### AIM OF THE EXERCISE
All lines in the records below with the word "computer" must be returned.

++++ RECORD EXTRACTS

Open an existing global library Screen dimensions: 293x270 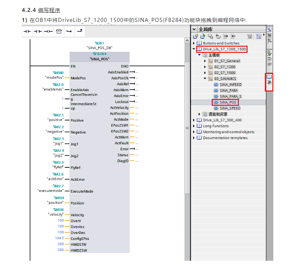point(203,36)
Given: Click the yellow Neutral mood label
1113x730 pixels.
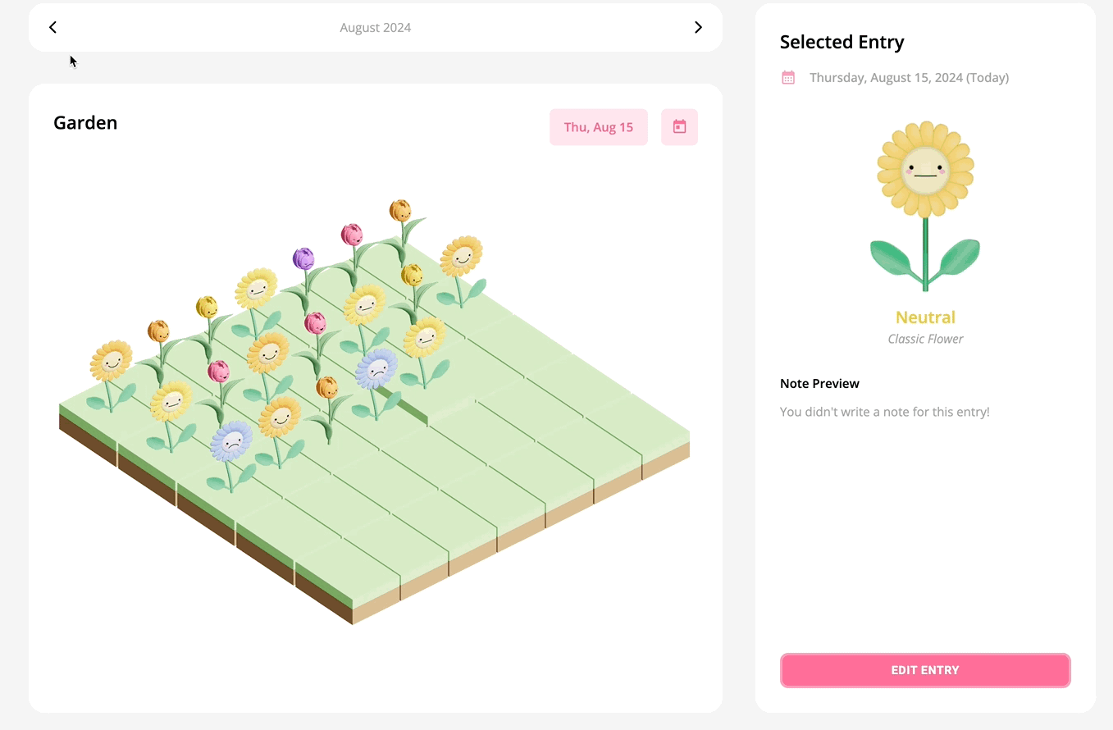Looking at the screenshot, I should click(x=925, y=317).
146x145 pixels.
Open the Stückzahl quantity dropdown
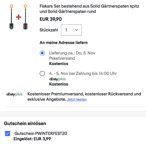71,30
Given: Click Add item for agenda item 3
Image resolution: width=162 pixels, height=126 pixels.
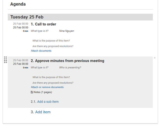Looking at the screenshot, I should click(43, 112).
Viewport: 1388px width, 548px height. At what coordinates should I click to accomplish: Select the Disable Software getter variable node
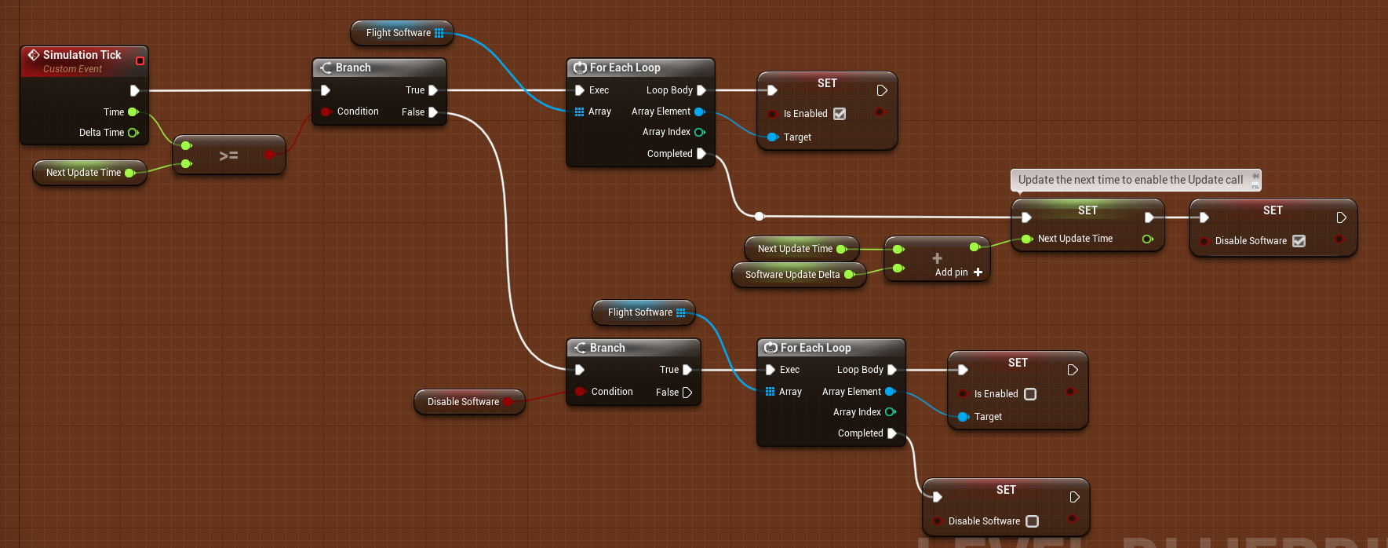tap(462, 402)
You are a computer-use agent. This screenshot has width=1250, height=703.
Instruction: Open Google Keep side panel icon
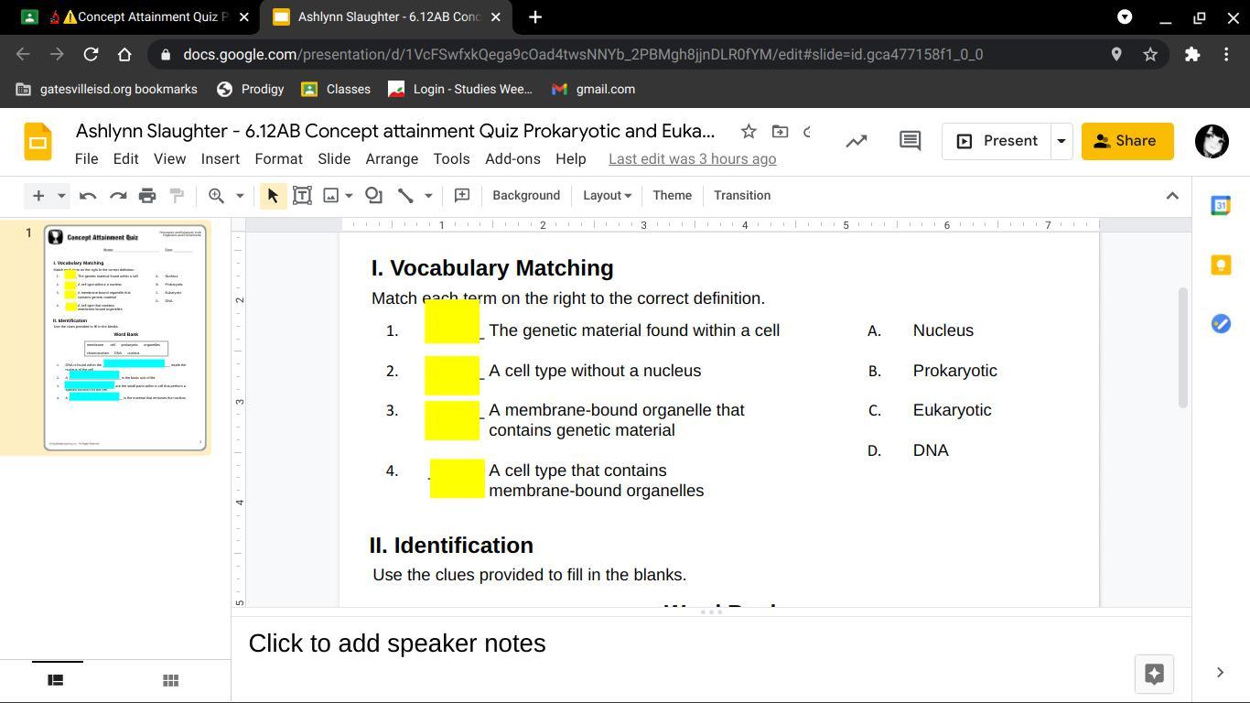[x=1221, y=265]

++++++++
++++ RECORD EXTRACTS

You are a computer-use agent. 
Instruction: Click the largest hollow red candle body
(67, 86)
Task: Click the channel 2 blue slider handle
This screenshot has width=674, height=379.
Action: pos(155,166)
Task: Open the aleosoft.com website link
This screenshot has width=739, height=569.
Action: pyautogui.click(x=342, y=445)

++++++++

### RESPONSE TO THIS EXERCISE
You are a computer-use agent. This screenshot has width=1250, height=703.
You are a computer-use agent. 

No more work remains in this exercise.